Implications of using many USB web cameras

I'm looking into connecting multiple low resolution USB webcams to a single computer. What implications might this have on performance? How does, for example, four 320x240 cameras fare against a single 640x480 camera? I'm not well versed in the architecture of the USB interface, what are the performance caveats? By performance I mean how would it affect the time to read the image data from multiple cameras compared to a single one.
Each webcam is connected to a different USB port? If so, its good.
Even if its just 1 port with 4 connected webcams. I dont think 4 320x240 will have any problem either. USB 2.0 = 320Mbps. Streaming a 320x240 video wouldn't be over 1mbps. Worst case scenario, putting a 320x240 at 2mbps + 1mb of other data. That would be 12mbps bandwidth between your usb port and the device.
So from the above, the 1 USB port can handle 4 webcams connected by a splitter just as fast as 1 640x480 webcam.,
Processing these images depends on your computer speed and how you write your algorithm.
The maximum data rate of USB is way higher than what you will actually get.
Webcams will probably use isochronous transfer, which under USB 2 can only get about 40% (if I recall correctly) of the bus time, and this also has a good bit of overhead.
I don't know for sure, but I suspect that this is why usb webcam resolutions and data rates seem to have hit a ceiling several years ago.

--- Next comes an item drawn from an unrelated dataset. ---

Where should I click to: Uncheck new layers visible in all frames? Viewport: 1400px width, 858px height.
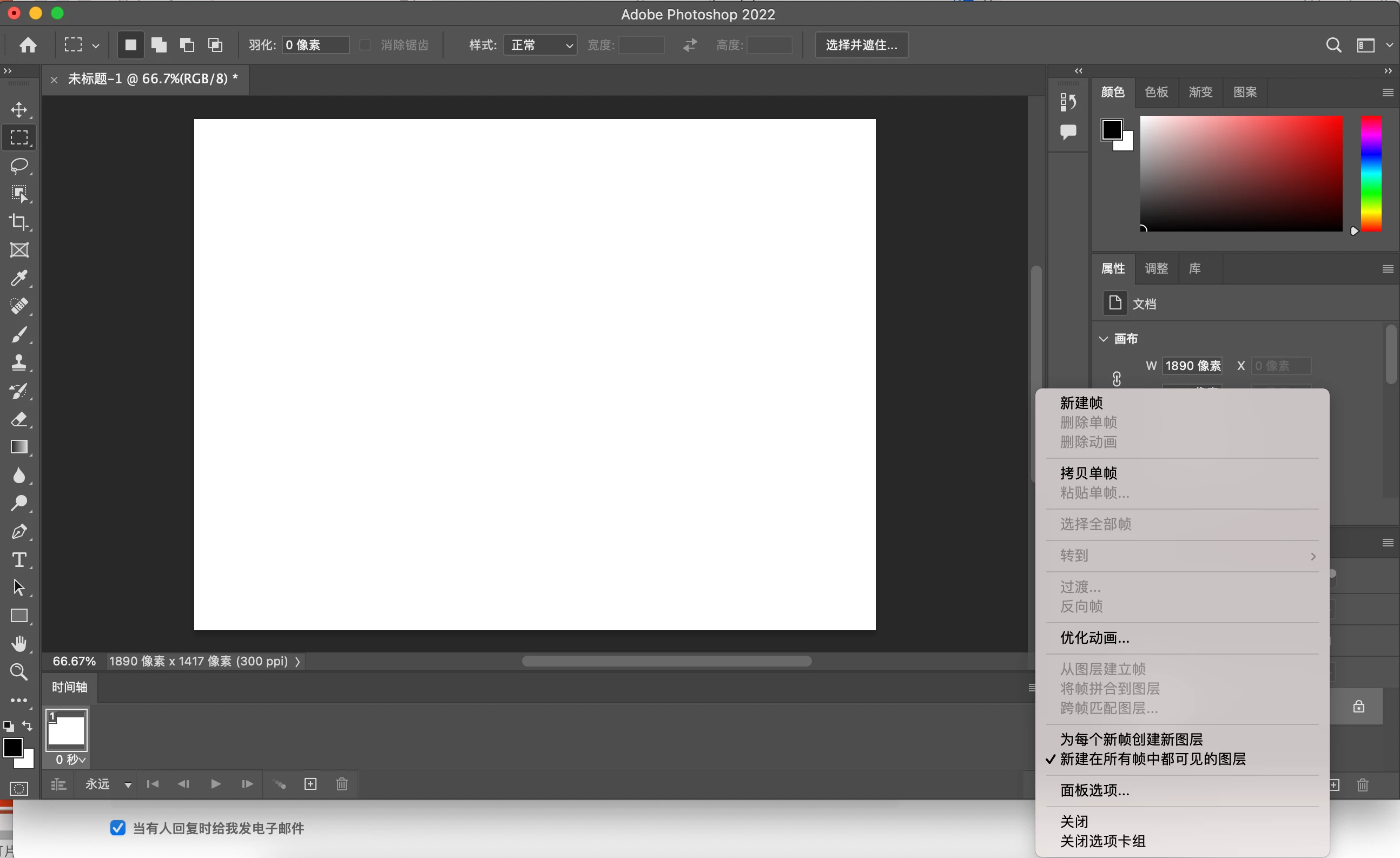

They may start to increase again with the use of USB 3.
I'd suggest that you attach each of your cameras to it's own USB 2 port, as the 40% is shared among all isochronous connections.
One of those connections sharing bandwidth with a keyboard or even a usb mass storage device should be ok, because they would only use parts of the remainder of the bandwidth.
Wrong.
First, USB 2.0 is 480mbps theoretical, and you should be able to get up to about 80% of that with a direct connection.
Second, to calculate the bandwidth used by a camera, image bit depth must be taken into account, therefore:
BW = hresolution() * vresolution() * imagebitdepth(bit) * framerate(frame/s) (in bit/sec)
imagebitdepth can be, for webcams, 8, 16, 24, or 32 bits (ranging from Y800 monochrome to RGBA/RGBT colour full, check spec)
Therefore, a typical webcam # 640*480 resolution, 30fps, 16bit RGB bit-masked RGBA image bit depth will require 147.456 Mbps, and consequently, one of similar spec but # 320*240 resolution would require 36.864 Mbps, as opposed to the major BS stated by Shawn above with his 1mbps which then is also inconsistent with just about all of his other, also wrong data.
Simulatenous operation is nevertheless largely driver dependent, it is up to the manufacturer to take the otherwise minimal effort and expose unique device IDs to DirectShow.